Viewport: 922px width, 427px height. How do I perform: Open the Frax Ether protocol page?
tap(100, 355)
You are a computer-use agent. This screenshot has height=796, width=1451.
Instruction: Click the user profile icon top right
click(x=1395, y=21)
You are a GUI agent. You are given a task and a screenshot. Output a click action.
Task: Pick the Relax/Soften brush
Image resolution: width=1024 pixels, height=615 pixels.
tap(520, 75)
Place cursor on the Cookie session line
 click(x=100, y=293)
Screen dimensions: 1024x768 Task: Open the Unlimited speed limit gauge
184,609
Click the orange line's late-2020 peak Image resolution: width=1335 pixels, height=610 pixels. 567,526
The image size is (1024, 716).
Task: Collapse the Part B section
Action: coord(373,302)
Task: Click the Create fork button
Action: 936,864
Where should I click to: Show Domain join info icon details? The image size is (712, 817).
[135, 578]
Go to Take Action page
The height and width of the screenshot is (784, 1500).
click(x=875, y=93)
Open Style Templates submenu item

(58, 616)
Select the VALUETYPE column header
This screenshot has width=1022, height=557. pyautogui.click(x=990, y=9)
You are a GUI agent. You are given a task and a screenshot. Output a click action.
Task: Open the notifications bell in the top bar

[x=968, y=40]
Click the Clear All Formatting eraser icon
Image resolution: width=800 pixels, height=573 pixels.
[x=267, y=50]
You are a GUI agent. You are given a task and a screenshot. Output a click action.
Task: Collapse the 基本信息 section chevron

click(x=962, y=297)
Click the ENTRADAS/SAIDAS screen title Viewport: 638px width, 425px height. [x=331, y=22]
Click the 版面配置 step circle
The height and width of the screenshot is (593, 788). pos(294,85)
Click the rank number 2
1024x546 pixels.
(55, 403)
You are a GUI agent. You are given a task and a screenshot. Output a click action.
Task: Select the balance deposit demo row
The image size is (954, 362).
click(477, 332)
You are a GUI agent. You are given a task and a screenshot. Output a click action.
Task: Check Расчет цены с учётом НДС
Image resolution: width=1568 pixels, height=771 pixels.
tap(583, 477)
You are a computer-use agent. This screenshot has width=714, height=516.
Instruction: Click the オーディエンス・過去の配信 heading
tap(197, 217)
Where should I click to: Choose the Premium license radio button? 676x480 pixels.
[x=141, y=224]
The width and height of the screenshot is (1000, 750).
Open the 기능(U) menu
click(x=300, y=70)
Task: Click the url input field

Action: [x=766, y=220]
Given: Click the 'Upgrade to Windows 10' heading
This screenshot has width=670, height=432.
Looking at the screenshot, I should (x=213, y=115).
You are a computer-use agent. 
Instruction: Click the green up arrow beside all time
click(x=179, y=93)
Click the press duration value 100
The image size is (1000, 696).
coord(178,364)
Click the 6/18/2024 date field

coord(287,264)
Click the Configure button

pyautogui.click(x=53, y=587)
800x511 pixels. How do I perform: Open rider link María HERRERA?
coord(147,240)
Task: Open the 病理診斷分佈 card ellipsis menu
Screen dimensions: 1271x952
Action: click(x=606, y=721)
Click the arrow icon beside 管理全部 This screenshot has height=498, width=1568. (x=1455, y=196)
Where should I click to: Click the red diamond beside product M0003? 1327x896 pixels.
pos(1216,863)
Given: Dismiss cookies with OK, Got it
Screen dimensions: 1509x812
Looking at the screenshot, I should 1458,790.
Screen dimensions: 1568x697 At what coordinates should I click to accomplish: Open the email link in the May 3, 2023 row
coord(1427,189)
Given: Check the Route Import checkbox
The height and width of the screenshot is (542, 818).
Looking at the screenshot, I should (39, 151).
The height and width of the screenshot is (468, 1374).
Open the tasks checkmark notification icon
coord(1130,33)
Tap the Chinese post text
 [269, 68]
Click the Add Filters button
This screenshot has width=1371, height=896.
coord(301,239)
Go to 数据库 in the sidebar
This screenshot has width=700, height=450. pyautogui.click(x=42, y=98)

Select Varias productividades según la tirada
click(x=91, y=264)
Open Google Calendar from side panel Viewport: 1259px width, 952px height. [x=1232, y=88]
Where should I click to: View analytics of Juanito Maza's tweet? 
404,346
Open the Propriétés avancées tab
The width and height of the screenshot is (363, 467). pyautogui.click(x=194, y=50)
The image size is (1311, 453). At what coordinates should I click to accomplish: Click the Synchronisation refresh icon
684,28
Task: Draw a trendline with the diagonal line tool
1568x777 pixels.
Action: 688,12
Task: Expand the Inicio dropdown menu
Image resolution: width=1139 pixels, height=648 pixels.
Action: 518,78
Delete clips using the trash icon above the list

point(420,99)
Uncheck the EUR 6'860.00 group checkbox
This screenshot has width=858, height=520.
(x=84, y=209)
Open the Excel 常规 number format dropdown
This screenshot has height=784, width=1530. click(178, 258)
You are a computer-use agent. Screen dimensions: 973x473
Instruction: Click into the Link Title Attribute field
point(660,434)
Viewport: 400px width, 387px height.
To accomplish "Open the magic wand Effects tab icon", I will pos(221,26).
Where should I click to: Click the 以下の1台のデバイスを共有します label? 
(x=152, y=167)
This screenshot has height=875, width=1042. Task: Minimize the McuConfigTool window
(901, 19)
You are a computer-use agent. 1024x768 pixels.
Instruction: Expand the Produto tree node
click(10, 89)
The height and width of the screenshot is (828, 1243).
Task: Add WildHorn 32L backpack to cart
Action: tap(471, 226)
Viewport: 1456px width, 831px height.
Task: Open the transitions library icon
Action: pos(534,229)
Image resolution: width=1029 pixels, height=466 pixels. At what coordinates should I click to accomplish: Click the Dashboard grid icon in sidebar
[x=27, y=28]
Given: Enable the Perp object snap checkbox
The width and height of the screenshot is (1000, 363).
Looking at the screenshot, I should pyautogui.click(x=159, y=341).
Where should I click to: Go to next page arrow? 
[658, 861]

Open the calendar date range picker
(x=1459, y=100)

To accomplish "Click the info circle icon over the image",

» **EXERCISE BRIEF**
Repeat every record, keeping each line exactly as it is.

» **SOLUTION**
Viewport: 922px width, 427px height. How do I perform: Open the Frax Ether protocol page?
tap(100, 355)
You are a computer-use agent. This screenshot has height=796, width=1451.
Instruction: Click the user profile icon top right
click(x=1395, y=21)
You are a GUI agent. You are given a task and a screenshot. Output a click action.
Task: Pick the Relax/Soften brush
Image resolution: width=1024 pixels, height=615 pixels.
tap(520, 75)
Place cursor on the Cookie session line
 click(x=100, y=293)
Screen dimensions: 1024x768 Task: Open the Unlimited speed limit gauge
184,609
Click the orange line's late-2020 peak Image resolution: width=1335 pixels, height=610 pixels. 567,526
The image size is (1024, 716).
Task: Collapse the Part B section
Action: coord(373,302)
Task: Click the Create fork button
Action: 936,864
Where should I click to: Show Domain join info icon details? The image size is (712, 817).
[135, 578]
Go to Take Action page
The height and width of the screenshot is (784, 1500).
click(x=875, y=93)
Open Style Templates submenu item

(58, 616)
Select the VALUETYPE column header
This screenshot has width=1022, height=557. pyautogui.click(x=990, y=9)
You are a GUI agent. You are given a task and a screenshot. Output a click action.
Task: Open the notifications bell in the top bar

[x=968, y=40]
Click the Clear All Formatting eraser icon
Image resolution: width=800 pixels, height=573 pixels.
[x=267, y=50]
You are a GUI agent. You are given a task and a screenshot. Output a click action.
Task: Collapse the 基本信息 section chevron

click(x=962, y=297)
Click the ENTRADAS/SAIDAS screen title Viewport: 638px width, 425px height. [x=331, y=22]
Click the 版面配置 step circle
The height and width of the screenshot is (593, 788). pos(294,85)
Click the rank number 2
1024x546 pixels.
(55, 403)
You are a GUI agent. You are given a task and a screenshot. Output a click action.
Task: Select the balance deposit demo row
The image size is (954, 362).
click(477, 332)
You are a GUI agent. You are given a task and a screenshot. Output a click action.
Task: Check Расчет цены с учётом НДС
Image resolution: width=1568 pixels, height=771 pixels.
tap(583, 477)
You are a computer-use agent. This screenshot has width=714, height=516.
Instruction: Click the オーディエンス・過去の配信 heading
tap(197, 217)
Where should I click to: Choose the Premium license radio button? 676x480 pixels.
[x=141, y=224]
The width and height of the screenshot is (1000, 750).
Open the 기능(U) menu
click(x=300, y=70)
Task: Click the url input field

Action: [x=766, y=220]
Given: Click the 'Upgrade to Windows 10' heading
This screenshot has width=670, height=432.
Looking at the screenshot, I should (x=213, y=115).
You are a computer-use agent. 
Instruction: Click the green up arrow beside all time
click(x=179, y=93)
Click the press duration value 100
The image size is (1000, 696).
coord(178,364)
Click the 6/18/2024 date field

coord(287,264)
Click the Configure button

pyautogui.click(x=53, y=587)
800x511 pixels. How do I perform: Open rider link María HERRERA?
coord(147,240)
Task: Open the 病理診斷分佈 card ellipsis menu
Screen dimensions: 1271x952
Action: click(x=606, y=721)
Click the arrow icon beside 管理全部 This screenshot has height=498, width=1568. (x=1455, y=196)
Where should I click to: Click the red diamond beside product M0003? 1327x896 pixels.
pos(1216,863)
Given: Dismiss cookies with OK, Got it
Screen dimensions: 1509x812
Looking at the screenshot, I should 1458,790.
Screen dimensions: 1568x697 At what coordinates should I click to accomplish: Open the email link in the May 3, 2023 row
coord(1427,189)
Given: Check the Route Import checkbox
The height and width of the screenshot is (542, 818).
Looking at the screenshot, I should (39, 151).
The height and width of the screenshot is (468, 1374).
Open the tasks checkmark notification icon
coord(1130,33)
Tap the Chinese post text
 [269, 68]
Click the Add Filters button
This screenshot has width=1371, height=896.
coord(301,239)
Go to 数据库 in the sidebar
This screenshot has width=700, height=450. pyautogui.click(x=42, y=98)

Select Varias productividades según la tirada
click(x=91, y=264)
Open Google Calendar from side panel Viewport: 1259px width, 952px height. [x=1232, y=88]
Where should I click to: View analytics of Juanito Maza's tweet? 
404,346
Open the Propriétés avancées tab
The width and height of the screenshot is (363, 467). pyautogui.click(x=194, y=50)
The image size is (1311, 453). At what coordinates should I click to accomplish: Click the Synchronisation refresh icon
684,28
Task: Draw a trendline with the diagonal line tool
1568x777 pixels.
Action: 688,12
Task: Expand the Inicio dropdown menu
Image resolution: width=1139 pixels, height=648 pixels.
Action: 518,78
Delete clips using the trash icon above the list

point(420,99)
Uncheck the EUR 6'860.00 group checkbox
This screenshot has width=858, height=520.
(x=84, y=209)
Open the Excel 常规 number format dropdown
This screenshot has height=784, width=1530. click(178, 258)
You are a computer-use agent. Screen dimensions: 973x473
Instruction: Click into the Link Title Attribute field
point(660,434)
Viewport: 400px width, 387px height.
To accomplish "Open the magic wand Effects tab icon", I will pos(221,26).
Where should I click to: Click the 以下の1台のデバイスを共有します label? 
(x=152, y=167)
This screenshot has height=875, width=1042. Task: Minimize the McuConfigTool window
(901, 19)
You are a computer-use agent. 1024x768 pixels.
Instruction: Expand the Produto tree node
click(10, 89)
The height and width of the screenshot is (828, 1243).
Task: Add WildHorn 32L backpack to cart
Action: tap(471, 226)
Viewport: 1456px width, 831px height.
Task: Open the transitions library icon
Action: pos(534,229)
Image resolution: width=1029 pixels, height=466 pixels. At what coordinates should I click to accomplish: Click the Dashboard grid icon in sidebar
[x=27, y=28]
Given: Enable the Perp object snap checkbox
The width and height of the screenshot is (1000, 363).
Looking at the screenshot, I should pyautogui.click(x=159, y=341).
Where should I click to: Go to next page arrow? 
[658, 861]

Open the calendar date range picker
(x=1459, y=100)

To accomplish "Click the info circle icon over the image",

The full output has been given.